● **EXERCISE GOAL**
Reproduce the text about an early pregnancy ultrasound word for word, in full, before the data.

● **TEXT UNDER STUDY**

--------------------------------

My mind (body?) was playing tricks on me

Today, I went to a clinic to have a pregnancy test to provide proof of pregnancy for Medicaid and to schedule an ultrasound.  They had an opening for the ultrasound at 2 pm today, so I took it.  What I found out resulting from that ultrasound kind of turned my world upside down.

I conceived this baby (embryo?) a mere 3.5 weeks ago.  That puts it at a gestational age of 5.5 weeks – smaller than a grain of rice.  It is even still attached to a yolk sac and had no discernible heart beat.

This information makes me feel like I’m back at square one.  This has me reconsidering abortion.  Abortion makes sense, financially.  It is far cheaper than raising a child.  I have no money of my own right now, and I don’t see any future abundance of money, either.  Abortion makes sense, emotionally.  I don’t believe I am emotionally capable of raising both a newborn baby and a 23 month old toddler at once.  I don’t think my toddler would be ready by that age, either.

--------------------------------

● **DATASET RECORDS**
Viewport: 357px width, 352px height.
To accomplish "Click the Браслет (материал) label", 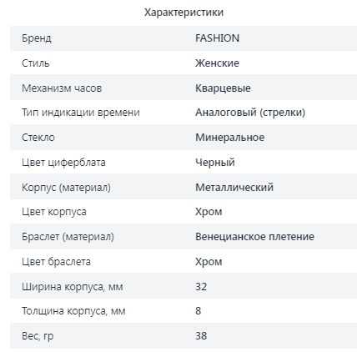I will click(68, 237).
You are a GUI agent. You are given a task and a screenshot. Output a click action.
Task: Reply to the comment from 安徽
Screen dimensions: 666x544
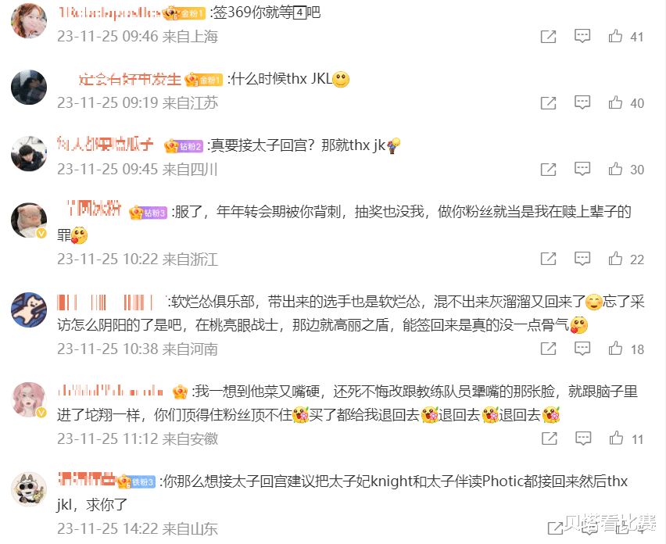coord(583,438)
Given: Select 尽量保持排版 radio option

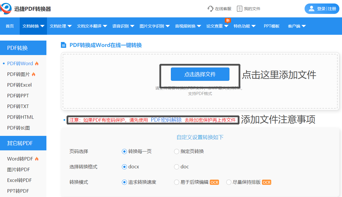Looking at the screenshot, I should pyautogui.click(x=229, y=182).
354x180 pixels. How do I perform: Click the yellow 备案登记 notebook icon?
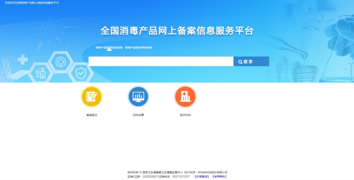click(x=91, y=97)
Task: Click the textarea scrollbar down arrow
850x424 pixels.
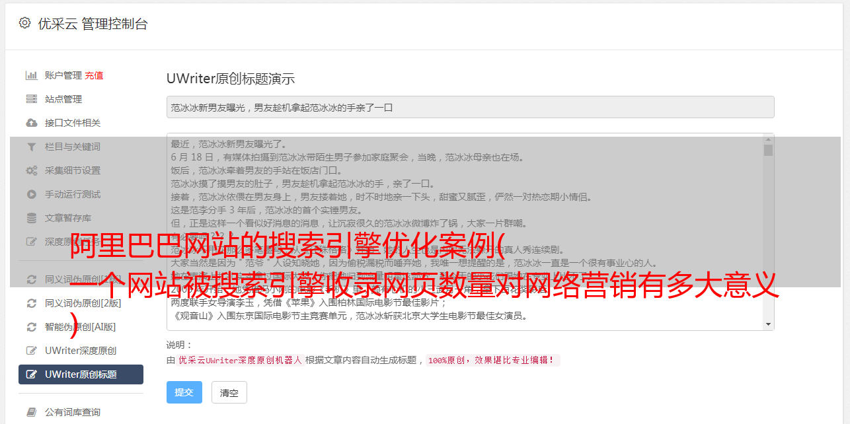Action: (768, 324)
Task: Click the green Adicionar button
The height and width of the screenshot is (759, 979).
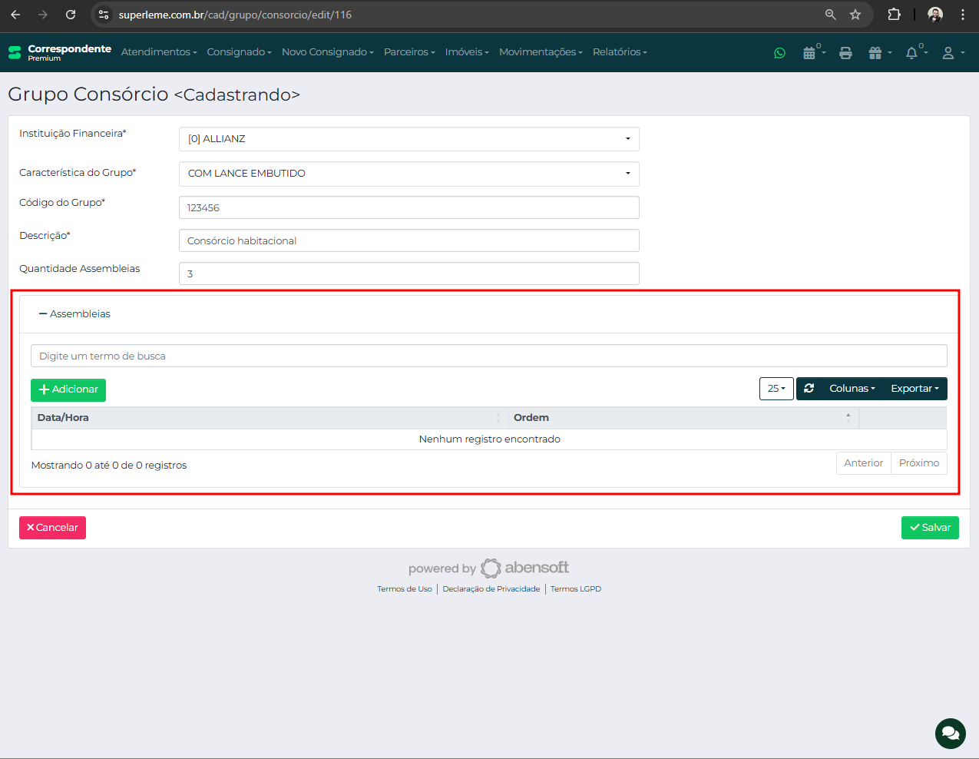Action: pyautogui.click(x=68, y=389)
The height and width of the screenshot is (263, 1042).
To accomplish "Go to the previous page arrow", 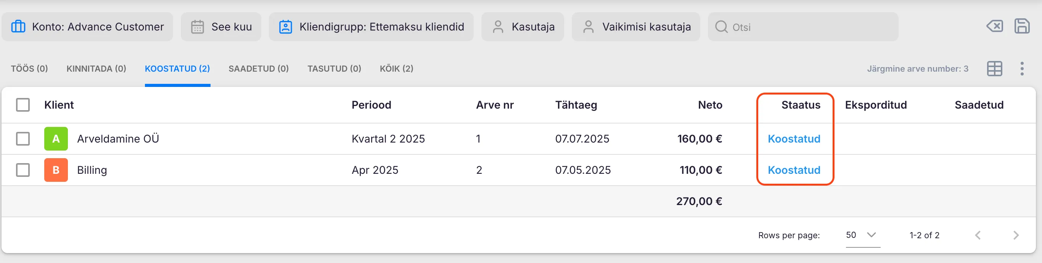I will [x=978, y=235].
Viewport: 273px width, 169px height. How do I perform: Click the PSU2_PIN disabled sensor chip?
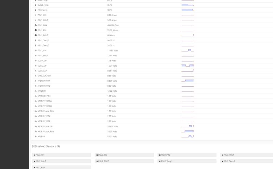click(187, 155)
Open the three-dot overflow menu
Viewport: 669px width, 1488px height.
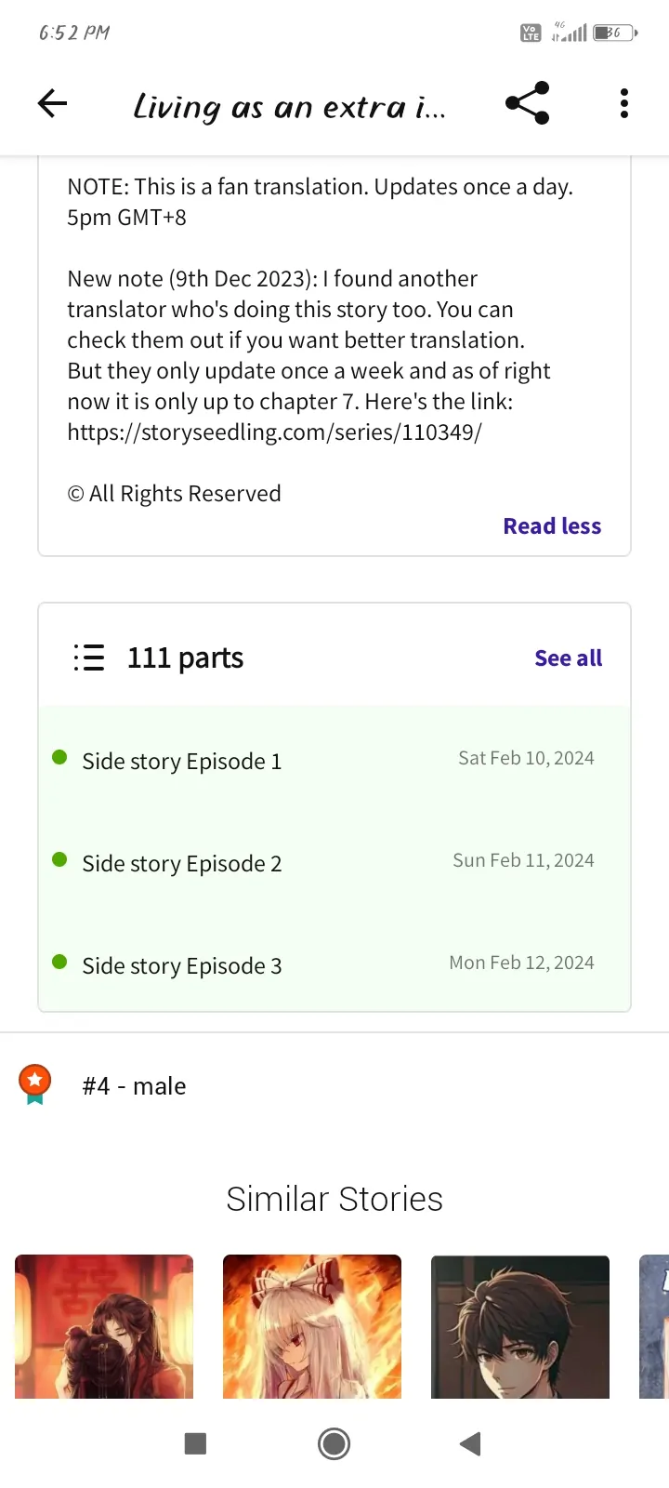(624, 103)
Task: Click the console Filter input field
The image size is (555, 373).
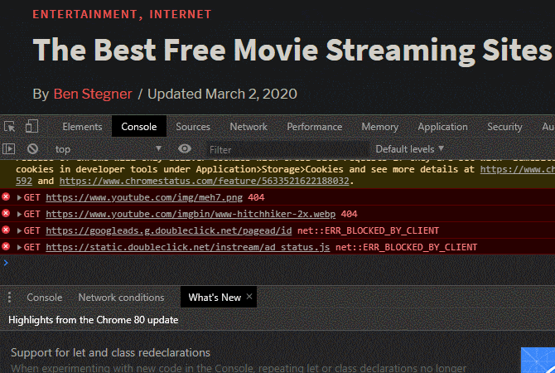Action: 287,149
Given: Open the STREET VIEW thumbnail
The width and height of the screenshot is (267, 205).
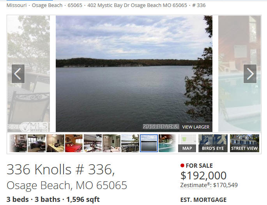Looking at the screenshot, I should (x=244, y=143).
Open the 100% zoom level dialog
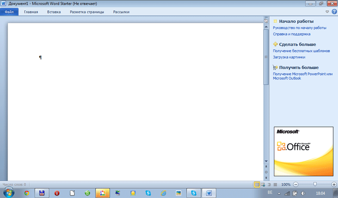338x198 pixels. pyautogui.click(x=286, y=184)
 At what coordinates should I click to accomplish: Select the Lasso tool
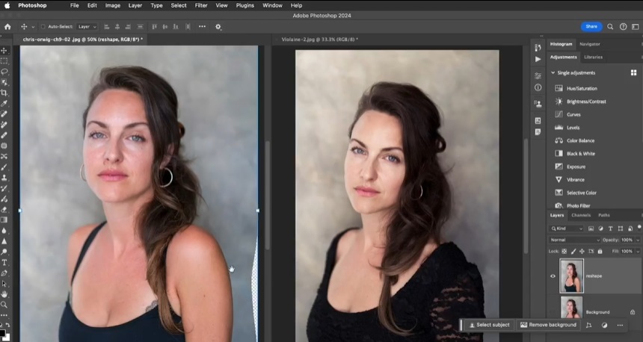4,72
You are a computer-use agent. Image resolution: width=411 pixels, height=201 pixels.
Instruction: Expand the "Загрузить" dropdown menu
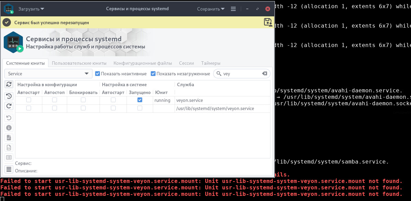pos(31,9)
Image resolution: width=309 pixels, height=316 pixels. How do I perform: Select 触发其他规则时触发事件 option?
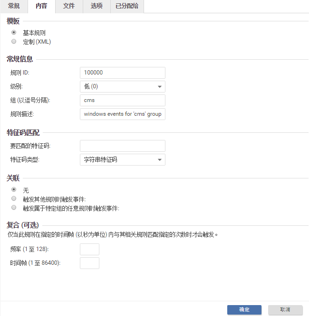14,199
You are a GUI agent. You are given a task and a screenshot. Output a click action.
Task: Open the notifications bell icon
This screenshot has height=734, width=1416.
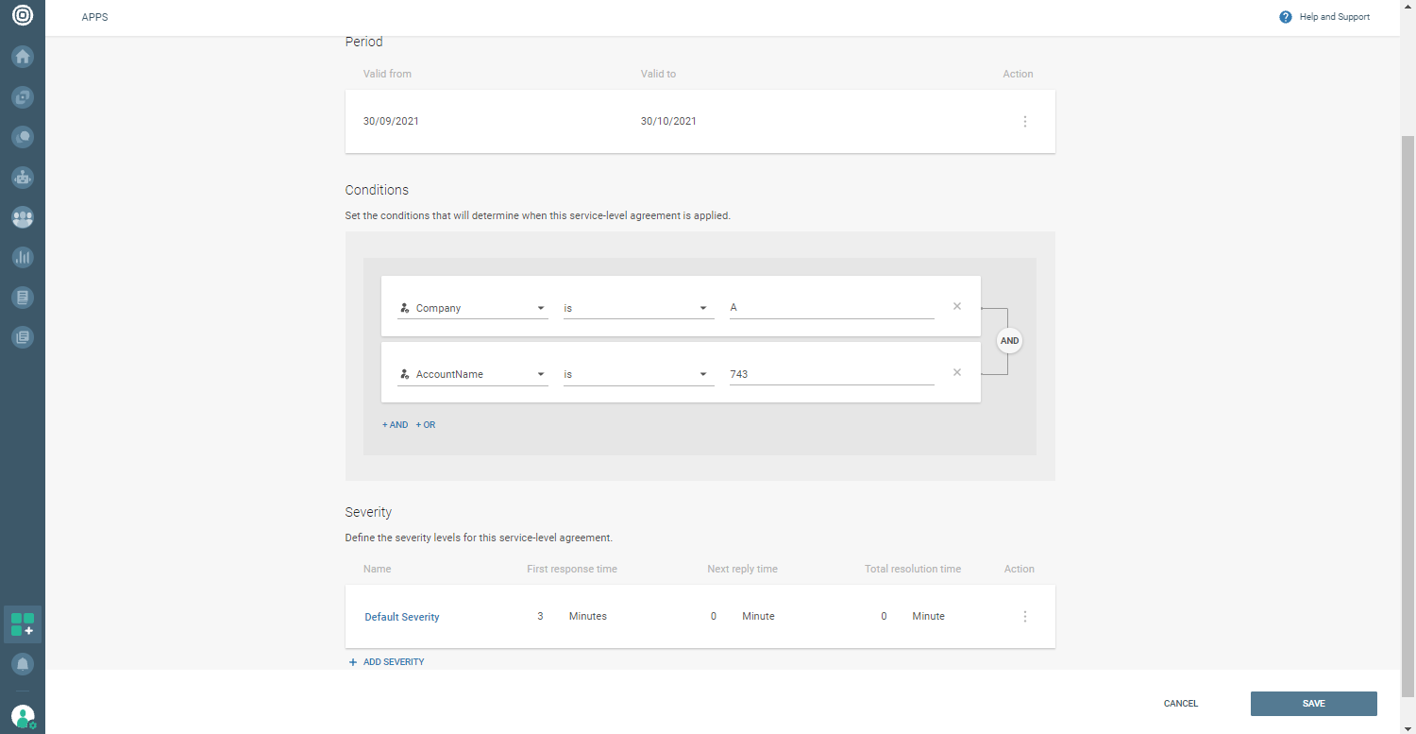click(23, 665)
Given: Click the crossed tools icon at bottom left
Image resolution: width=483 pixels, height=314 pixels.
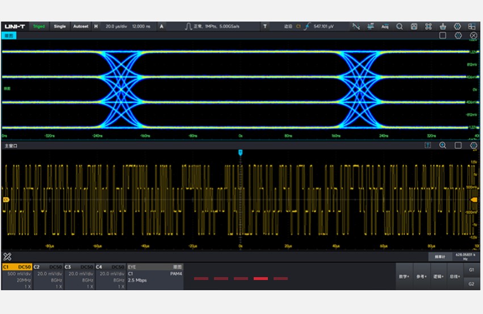Looking at the screenshot, I should point(7,257).
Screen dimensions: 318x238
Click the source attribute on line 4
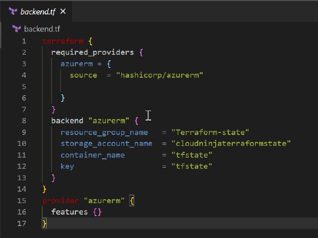pos(83,75)
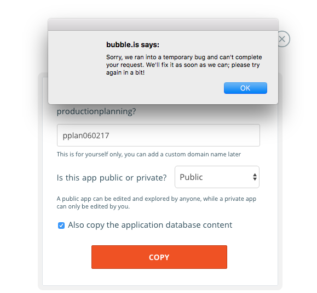Image resolution: width=317 pixels, height=293 pixels.
Task: Click the 'productionplanning?' text
Action: (96, 111)
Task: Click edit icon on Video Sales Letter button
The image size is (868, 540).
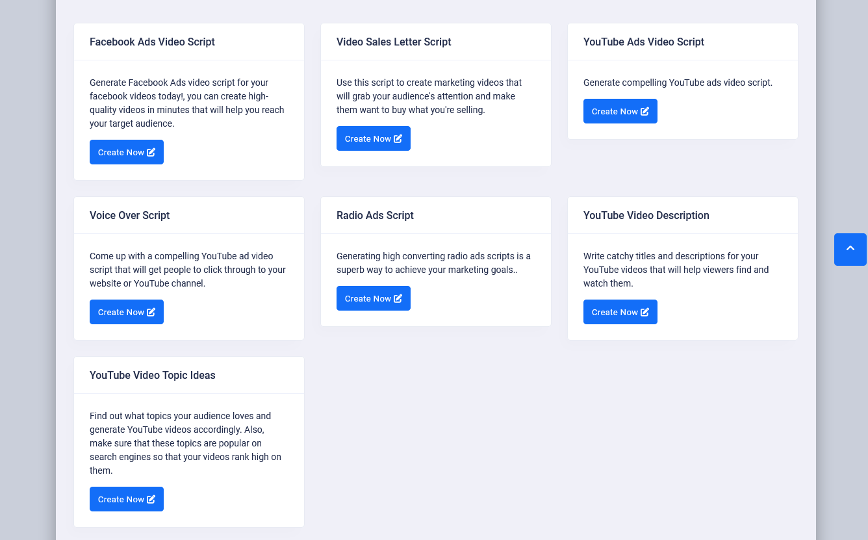Action: pyautogui.click(x=398, y=138)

--------------------------------

● **SOLUTION TO THIS TASK**
My mind (body?) was playing tricks on me

Today, I went to a clinic to have a pregnancy test to provide proof of pregnancy for Medicaid and to schedule an ultrasound.  They had an opening for the ultrasound at 2 pm today, so I took it.  What I found out resulting from that ultrasound kind of turned my world upside down.

I conceived this baby (embryo?) a mere 3.5 weeks ago.  That puts it at a gestational age of 5.5 weeks – smaller than a grain of rice.  It is even still attached to a yolk sac and had no discernible heart beat.

This information makes me feel like I’m back at square one.  This has me reconsidering abortion.  Abortion makes sense, financially.  It is far cheaper than raising a child.  I have no money of my own right now, and I don’t see any future abundance of money, either.  Abortion makes sense, emotionally.  I don’t believe I am emotionally capable of raising both a newborn baby and a 23 month old toddler at once.  I don’t think my toddler would be ready by that age, either.